Hosting files in url minifiers - merrier
https://fulmicoton.com/posts/urlminifier/
======
yefim
Reminds me of
[itty.bitty.site]([https://itty.bitty.site/#About/XQAAAAI9BwAAAAAAAAAeHMqHyTY4P...](https://itty.bitty.site/#About/XQAAAAI9BwAAAAAAAAAeHMqHyTY4PyKmqfkwr6ooCXSIMxPQ7ojYR153HqZD3W+keVdvwyoyd+luwncAksvskG/my97qDaUEyfDGB0QDbdURMwS0L90o5EpQ7O+BMmWrcB7fs71TJEJv1I/T/JfksoiYu9CqkeO/3MjEVGWv6XhfDjWJZ9laLARogtAZtwl7FltrwO/ppSfgeKOjxCxTNdUQH9WBM3de22qOzClzeZaSsSM+/ETbHBIHe1Qc+UF7PDfY470lZNjQg3wfOam9KudUiHOOQD3Kn8FLfaae0lmdK4VHRgxpDtL1nExkdF+pzNQAIyktIv3dQUPDKhGJ61c+WBTNP6NI5AvZ0uFT+Mc2oG0mMUwwuupCrjTxxpYv3l4L3W5lBXqWDjEH+cL8VZc6xz4WwIMG5J9jaQTv1SSxJ1dLg2Z2F7iNQ0fCFI74yeqBM1koHGbscBj4GpwWuA7y/fMCu3sEzcwefjBOuUwDdDfsdxqQLnjywtBxR5qHmngo/agjHyILkZxU8IiTgJeSbjcEOWdiVxcb9tEdtZ7eDwWQcwMsQdU9A9sCnargxl1IdVsbB9dfcFTQL8OpvjdqnmFZZJ6n2cKr51FonrcrMjm68aS4Lemk+D4sRaHnN+O5BrF10BiSfjumSkvhZ0Uwu/tR35LSmtC1UmVPgRNMwWkSHZjfjEdqueqhYglmB7nHQ8TDWCTb7lJLtTdhx1btg7UWsAuNIhffUpBo+T+3oh8sg8c41WaX5JaNL19UkD2M0qFd8Sayfr0qeGXnrLrKkS0t56ckjui2rTTmUDKFup4CnEtE7fu6nGYeGSoCwGoRlYQD/SU1/GSIWfs8hSpK3KeSZgUQXk14b7dh2LaqrVKGJLja/hFcQCt2gdGD+Ml+iH+Cy0lqj3D32RSarS3k4mJyTKsGnETyXVlCbJtC7kiZ/gZ7i8ChR2hL1qWb7ZInxaHN7WVbsLxZmEIp0Bf+we6YCbg0JrLMoTqXqfx7lb4bGgIRzD4Kz+U9pve9VS4eU4c7JKX6XVLqg56dRO7Kw8MVipjdSANC/f54eQJ+YfB3RYT4eih7PAmHp62d8GiCJABN36B6oiENrnHkBvFu9JPTwo6BStvfP+fZEKFoxaKO3f78thxD7GZdMp0PLwZagS3G6TDAdY1nwSqtQC0G/9GR+VUHkDi2Mz5yxc/r8tfic+7p22WjmOGSge8joCeO7y5NARFillrggokK5I9rjSYy/pnNrfHBbORUL1ZCBf4FrD4=))

------
TheDong
There are many places where you can store infinite data "in the cracks" so to
speak.

Someone created a wiki-based filesystem that stored data as random wiki pages
(wikipedia and other wikis).

They automated account creation, and then created pages with large chunks of
base64 encoded encrypted content.

Doing this stuff doesn't make you clever, it just makes you an asshole.

There are also places where you can store large amounts of data for free, not
even in the cracks.

For example, dockerhub lets you upload large bundles of data (gigabytes of
data with no issue) for free.

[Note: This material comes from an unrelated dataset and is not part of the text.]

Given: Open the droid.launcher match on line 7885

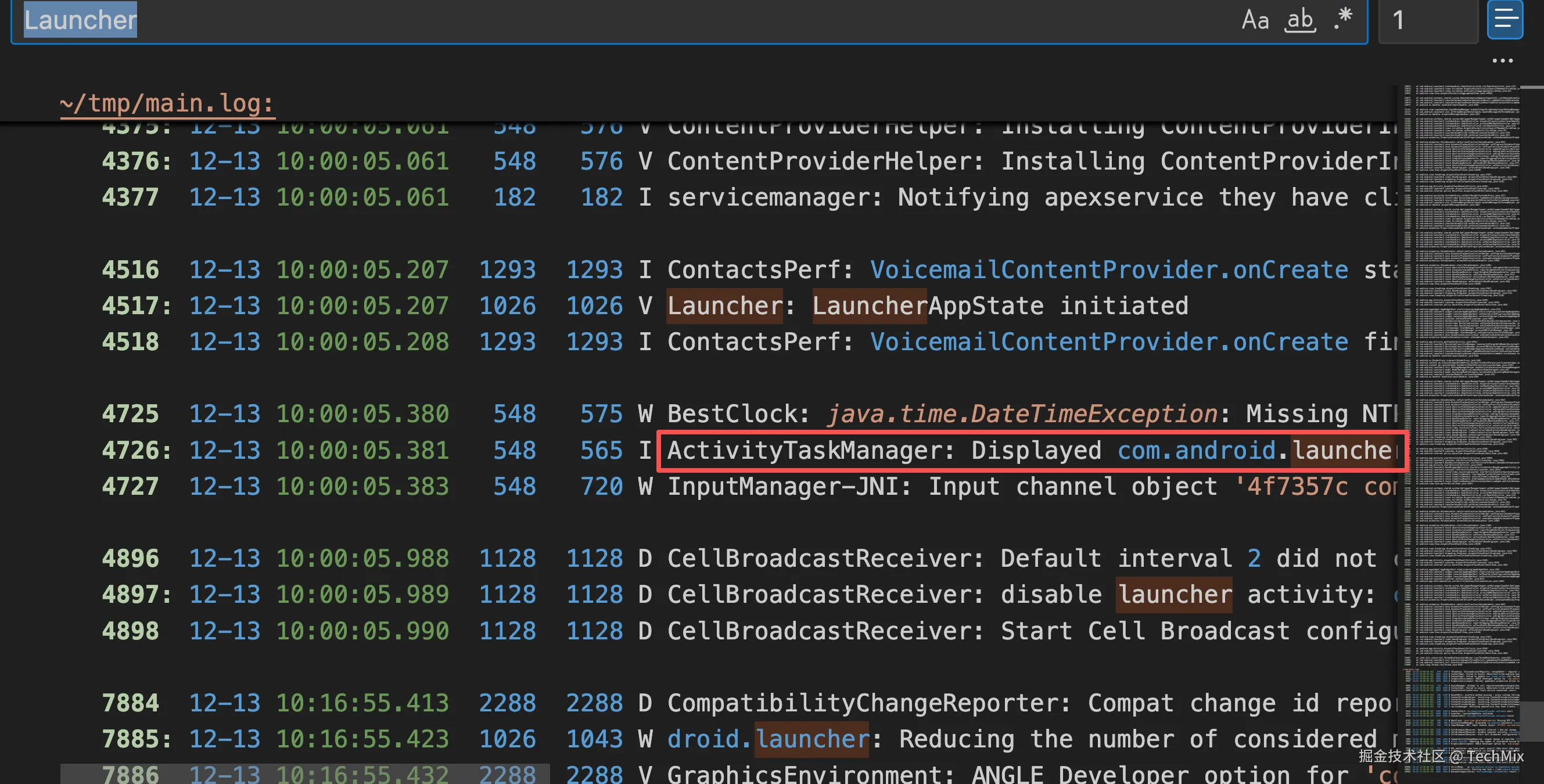Looking at the screenshot, I should pyautogui.click(x=812, y=739).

It's s3 backed, so effectively it's free s3
storage.

Image storage sites, like imgur, let you upload tons of images, and you could
easily store data steganographically (edit, typo fixed).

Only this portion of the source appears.